The pathophysiology of lung damage in CF, including decreased mucociliary clearance, bacterial infection and retention, and inflammatory response leading to bronchiectasis, has been well described (17). One commonality between this pathway and the clinical phenotypes described in our case series is the underlying upregulation of the innate immune system, particularly neutrophils. A link between mutations in the CFTR protein and neutrophilia, mediated by smooth muscle cells and interleukin-8 has been established (18). Furthermore, decreased mucociliary clearance, which precedes infection, inflammation and innate immune response (hallmarked by neutrophilia) has previously been speculated to be present not only in CF patients, but also in a continuum of causes of chronic wet cough such as persistent bronchitis, chronic lung disease and bronchiectasis (19,20).

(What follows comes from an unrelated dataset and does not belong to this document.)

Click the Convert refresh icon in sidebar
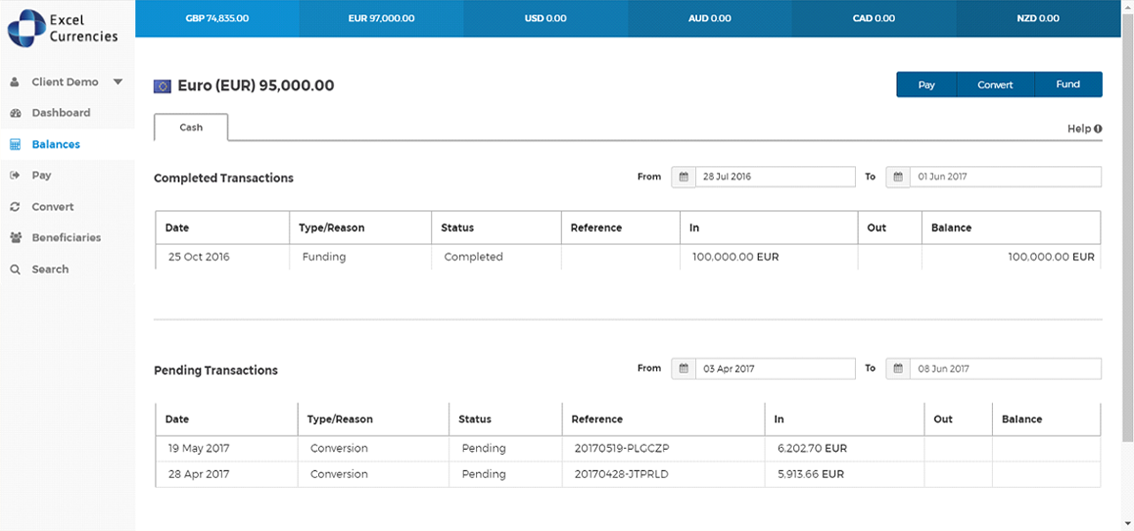The width and height of the screenshot is (1134, 531). (15, 207)
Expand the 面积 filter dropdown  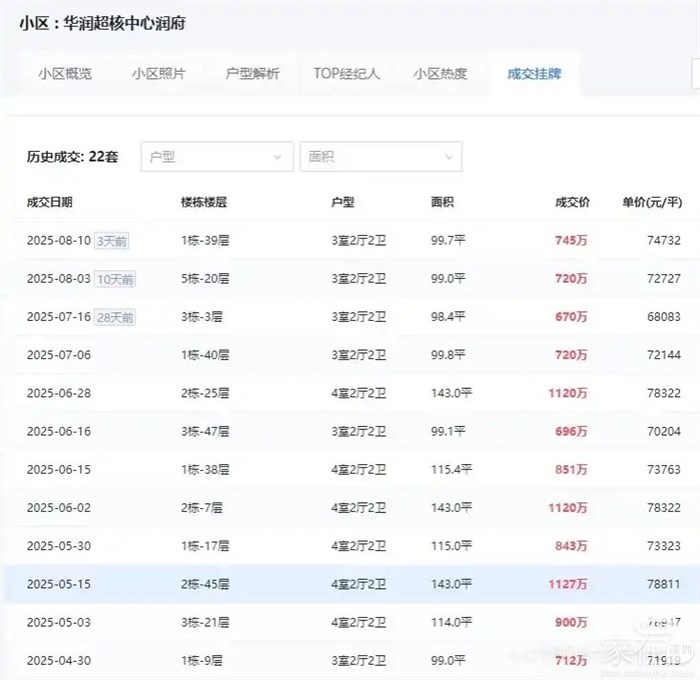(380, 157)
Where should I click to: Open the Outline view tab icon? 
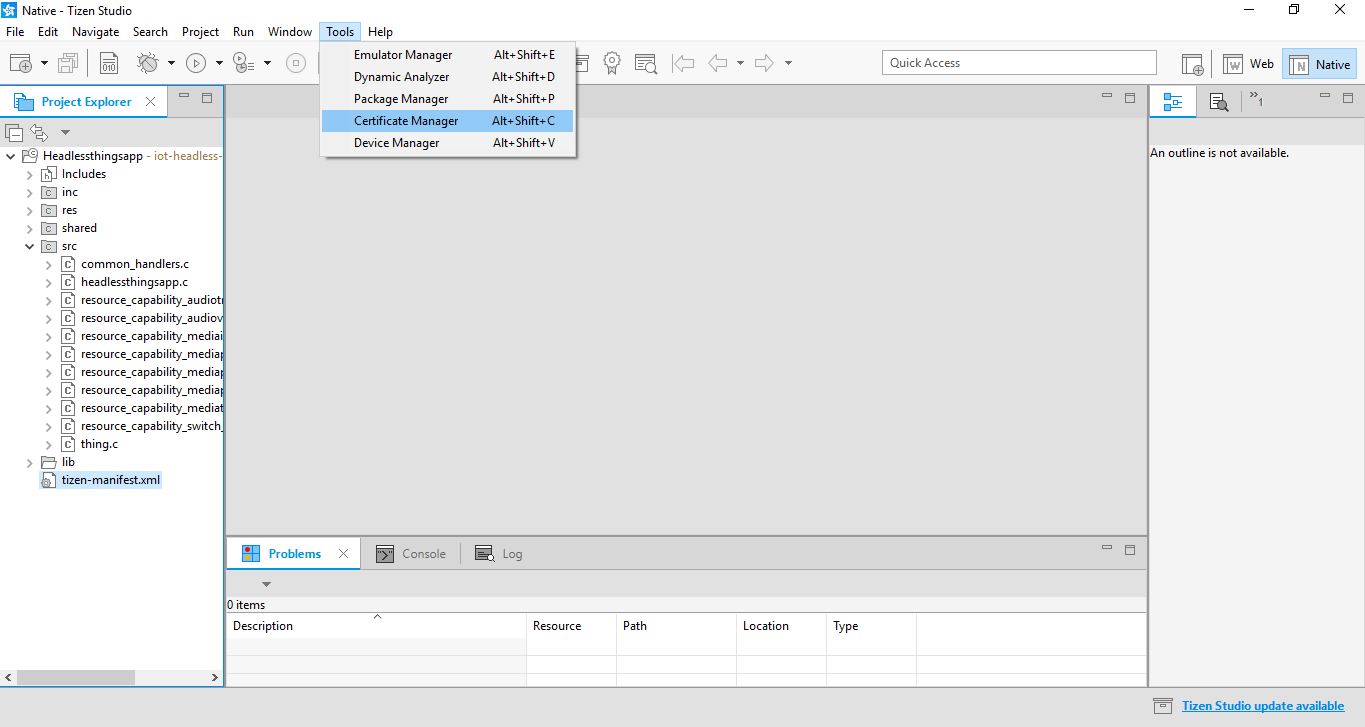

Hypertonic saline administration has previously been demonstrated to be efficacious in CF patients with regard to improvements in levels of lung function, frequency of exacerbations and antibiotic use during exacerbations (21). The theory behind the mechanism of action stems from the isotonic volume depletion hypothesis, which stipulates that CF mutations result in excess salt reabsorption across the respiratory epithelium, dehydrating airway mucous secretions and resulting in decreased mucociliary clearance, and increased rates of infection. Although hyperosmolar agents are useful in CF-related and non CF-related bronchiectasis (22), hypertonic saline has not specifically been evaluated in non-CF bronchiectasis. The clinical course of our patients suggests that hypertonic saline may also be beneficial to those with hyperinflammatory states linked to a broader spectrum of CFTR mutations. This warrants a prospective randomized clinical trial of nebulized hypertonic saline in patients with asthma and persistent or recurrent neutrophilic bronchitis, and various CFTR mutations with or without bronchiectasis. In contrast to a recent report (23), we did not identify any abnormalities in ciliary motility in our patients with severe asthma.

Acknowledgments

Dr Nair is funded by a Canada Research Chair in Airway Inflammometry.

SUMMARY

The present case series serves both to alert clinicians to consider a potential diagnosis of CFTR-related disease in patients with persistent neutrophilic bronchitis or sinusitis and asthma, and to highlight the potential utility of future genetic testing for CFTR abnormalities. As well, a potential role for nebulized hypertonic saline as a therapeutic option, in such individuals warrants consideration based on the clinical improvement seen in our case series.